Section 43 More Data Management

43.1 Data

set.seed(123)

ID <- paste0('S',1:5)
Sex <- sample(x = c('M','F'), size = length(ID), replace = TRUE)
Ht1 <- sample(45:55, size = length(ID), replace = FALSE)
Ht2 <- sample(60:70, size = length(ID), replace = TRUE)
Ht3 <- sample(75:85, size = length(ID), replace = TRUE)

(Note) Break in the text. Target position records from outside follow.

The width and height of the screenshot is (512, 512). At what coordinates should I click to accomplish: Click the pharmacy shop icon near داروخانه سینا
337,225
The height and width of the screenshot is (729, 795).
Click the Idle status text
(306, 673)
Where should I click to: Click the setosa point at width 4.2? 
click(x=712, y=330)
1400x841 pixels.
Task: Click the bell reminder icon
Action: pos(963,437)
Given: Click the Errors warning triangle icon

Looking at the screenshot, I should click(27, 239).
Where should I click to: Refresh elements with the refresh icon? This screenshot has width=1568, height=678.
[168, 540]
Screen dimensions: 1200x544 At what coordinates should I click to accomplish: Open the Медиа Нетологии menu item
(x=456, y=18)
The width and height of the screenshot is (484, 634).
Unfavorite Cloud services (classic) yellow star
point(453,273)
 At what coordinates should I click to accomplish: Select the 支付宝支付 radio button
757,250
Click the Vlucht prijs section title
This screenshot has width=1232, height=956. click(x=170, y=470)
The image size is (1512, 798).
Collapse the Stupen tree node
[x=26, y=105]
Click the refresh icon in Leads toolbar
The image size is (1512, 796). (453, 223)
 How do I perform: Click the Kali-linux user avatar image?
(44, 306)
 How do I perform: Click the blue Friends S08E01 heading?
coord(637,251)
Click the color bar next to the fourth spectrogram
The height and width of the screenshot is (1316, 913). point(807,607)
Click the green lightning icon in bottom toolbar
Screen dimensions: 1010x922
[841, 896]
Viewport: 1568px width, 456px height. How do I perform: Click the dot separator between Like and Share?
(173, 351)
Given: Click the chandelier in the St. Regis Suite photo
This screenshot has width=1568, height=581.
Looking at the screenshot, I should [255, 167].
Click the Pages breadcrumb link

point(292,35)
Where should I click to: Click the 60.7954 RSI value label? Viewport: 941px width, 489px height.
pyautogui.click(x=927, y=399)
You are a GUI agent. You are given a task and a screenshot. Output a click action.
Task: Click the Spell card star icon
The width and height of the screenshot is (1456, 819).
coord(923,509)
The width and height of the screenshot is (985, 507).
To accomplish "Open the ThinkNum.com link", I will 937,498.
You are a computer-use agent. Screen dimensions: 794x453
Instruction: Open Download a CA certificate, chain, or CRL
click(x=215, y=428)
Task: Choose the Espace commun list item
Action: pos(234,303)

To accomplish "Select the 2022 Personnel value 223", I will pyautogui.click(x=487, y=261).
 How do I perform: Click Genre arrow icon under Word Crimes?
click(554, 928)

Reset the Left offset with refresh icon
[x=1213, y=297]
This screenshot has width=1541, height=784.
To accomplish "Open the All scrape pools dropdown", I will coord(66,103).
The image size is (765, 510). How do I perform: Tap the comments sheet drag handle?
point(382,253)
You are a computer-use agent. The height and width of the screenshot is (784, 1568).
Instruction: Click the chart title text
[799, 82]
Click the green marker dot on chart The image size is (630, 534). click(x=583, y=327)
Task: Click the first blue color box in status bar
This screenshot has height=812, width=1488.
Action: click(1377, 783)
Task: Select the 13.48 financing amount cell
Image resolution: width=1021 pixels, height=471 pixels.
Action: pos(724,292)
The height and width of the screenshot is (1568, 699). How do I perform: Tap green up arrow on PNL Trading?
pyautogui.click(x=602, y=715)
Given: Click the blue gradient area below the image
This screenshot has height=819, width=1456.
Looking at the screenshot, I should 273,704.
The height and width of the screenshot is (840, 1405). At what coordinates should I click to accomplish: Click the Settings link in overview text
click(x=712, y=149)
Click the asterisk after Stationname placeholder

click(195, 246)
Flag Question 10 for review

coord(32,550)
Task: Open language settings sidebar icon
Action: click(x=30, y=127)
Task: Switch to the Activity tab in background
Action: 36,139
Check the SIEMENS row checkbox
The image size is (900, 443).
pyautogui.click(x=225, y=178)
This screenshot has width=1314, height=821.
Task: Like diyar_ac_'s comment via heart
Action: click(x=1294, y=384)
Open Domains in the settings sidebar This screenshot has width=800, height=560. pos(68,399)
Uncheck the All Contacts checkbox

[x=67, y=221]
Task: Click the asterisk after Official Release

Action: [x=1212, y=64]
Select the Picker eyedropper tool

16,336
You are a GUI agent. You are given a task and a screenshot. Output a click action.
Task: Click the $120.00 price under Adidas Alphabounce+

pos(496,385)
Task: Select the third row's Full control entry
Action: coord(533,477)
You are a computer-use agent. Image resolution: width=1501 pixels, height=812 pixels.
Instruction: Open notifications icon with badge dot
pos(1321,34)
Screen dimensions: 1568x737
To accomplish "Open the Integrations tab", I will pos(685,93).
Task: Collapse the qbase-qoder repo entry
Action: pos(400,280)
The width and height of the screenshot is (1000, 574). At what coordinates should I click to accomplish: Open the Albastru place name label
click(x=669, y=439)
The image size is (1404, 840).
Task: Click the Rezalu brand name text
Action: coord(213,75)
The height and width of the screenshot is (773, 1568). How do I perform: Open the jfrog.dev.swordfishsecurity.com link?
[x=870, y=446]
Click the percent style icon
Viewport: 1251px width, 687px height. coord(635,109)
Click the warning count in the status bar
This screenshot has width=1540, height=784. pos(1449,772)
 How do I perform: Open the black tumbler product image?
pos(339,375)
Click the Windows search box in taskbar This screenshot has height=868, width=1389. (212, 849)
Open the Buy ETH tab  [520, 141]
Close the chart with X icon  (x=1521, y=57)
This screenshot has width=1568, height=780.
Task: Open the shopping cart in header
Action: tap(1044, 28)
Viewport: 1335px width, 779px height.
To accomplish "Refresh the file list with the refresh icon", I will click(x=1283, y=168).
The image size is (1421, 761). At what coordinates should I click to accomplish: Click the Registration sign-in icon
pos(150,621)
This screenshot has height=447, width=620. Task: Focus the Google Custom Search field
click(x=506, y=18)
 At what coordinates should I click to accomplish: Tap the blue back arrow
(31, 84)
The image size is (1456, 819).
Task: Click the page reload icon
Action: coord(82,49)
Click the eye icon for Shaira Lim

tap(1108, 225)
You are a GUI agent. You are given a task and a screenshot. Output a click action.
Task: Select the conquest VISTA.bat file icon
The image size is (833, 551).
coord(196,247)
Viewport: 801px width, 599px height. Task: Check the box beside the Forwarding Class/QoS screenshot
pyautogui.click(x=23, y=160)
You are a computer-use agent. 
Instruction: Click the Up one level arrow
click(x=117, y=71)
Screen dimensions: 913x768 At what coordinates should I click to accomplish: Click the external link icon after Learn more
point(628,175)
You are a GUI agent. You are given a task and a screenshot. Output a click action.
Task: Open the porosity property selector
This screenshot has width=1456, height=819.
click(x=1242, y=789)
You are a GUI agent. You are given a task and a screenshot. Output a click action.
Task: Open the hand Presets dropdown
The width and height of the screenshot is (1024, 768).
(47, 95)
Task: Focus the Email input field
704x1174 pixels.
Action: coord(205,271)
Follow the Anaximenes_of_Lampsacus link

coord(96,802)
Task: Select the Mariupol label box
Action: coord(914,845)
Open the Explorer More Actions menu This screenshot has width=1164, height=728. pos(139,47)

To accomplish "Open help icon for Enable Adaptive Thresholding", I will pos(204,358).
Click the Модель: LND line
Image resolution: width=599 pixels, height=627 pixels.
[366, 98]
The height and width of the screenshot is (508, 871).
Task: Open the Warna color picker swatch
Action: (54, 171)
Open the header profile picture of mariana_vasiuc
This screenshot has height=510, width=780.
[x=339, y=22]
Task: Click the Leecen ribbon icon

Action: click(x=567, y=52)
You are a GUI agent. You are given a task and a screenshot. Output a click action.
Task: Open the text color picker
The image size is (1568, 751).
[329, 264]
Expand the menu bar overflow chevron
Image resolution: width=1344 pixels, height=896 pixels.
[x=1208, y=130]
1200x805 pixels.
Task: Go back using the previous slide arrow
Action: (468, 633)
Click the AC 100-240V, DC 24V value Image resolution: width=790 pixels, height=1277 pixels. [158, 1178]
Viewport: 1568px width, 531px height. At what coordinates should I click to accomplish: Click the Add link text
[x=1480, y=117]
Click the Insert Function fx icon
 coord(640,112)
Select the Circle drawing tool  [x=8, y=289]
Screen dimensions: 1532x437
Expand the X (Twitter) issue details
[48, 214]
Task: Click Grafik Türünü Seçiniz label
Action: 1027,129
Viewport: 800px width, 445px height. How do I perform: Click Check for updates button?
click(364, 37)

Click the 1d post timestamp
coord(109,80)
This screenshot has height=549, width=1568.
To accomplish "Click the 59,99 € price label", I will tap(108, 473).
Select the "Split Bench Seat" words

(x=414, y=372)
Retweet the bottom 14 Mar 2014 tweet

DF <- data.frame(ID=ID, Sex=Sex, Ht1=Ht1, Ht2=Ht2, Ht3=Ht3)

# Some missing values
DF[2,2] <- NA
DF[3,3] <- NA
DF[4,5] <- NA
DF[5,4] <- NA

# A duplicate ID

DF <- rbind(DF, DF[5,])

# DF

43.2 `duplicated`

index <- duplicated(DF)

index

DF[index,]

DF[!index,]

43.3 `unique`

unique(DF$ID)

length(unique(DF$ID))

43.4 `is.na`

index <- is.na(DF$Sex)

DF[!index,]

43.5 `na.omit`

DF1 <- na.omit(DF)
DF1

43.6 `complete.cases`

index <- complete.cases(DF)
index
DF[index,]

43.7 Exercise

In Statistics, bootstrapping is a technique that relies on random sampling with replacement. It is used to estimate the distribution of a sample statistic. Identify how we can implement the bootstrapping strategy in R.
The sampling distributions under the null hypothesis can be be obtained by the permutation test (or randomisation test) in which we resample the observed data. Identify how we can implement the permutation test strategy in R.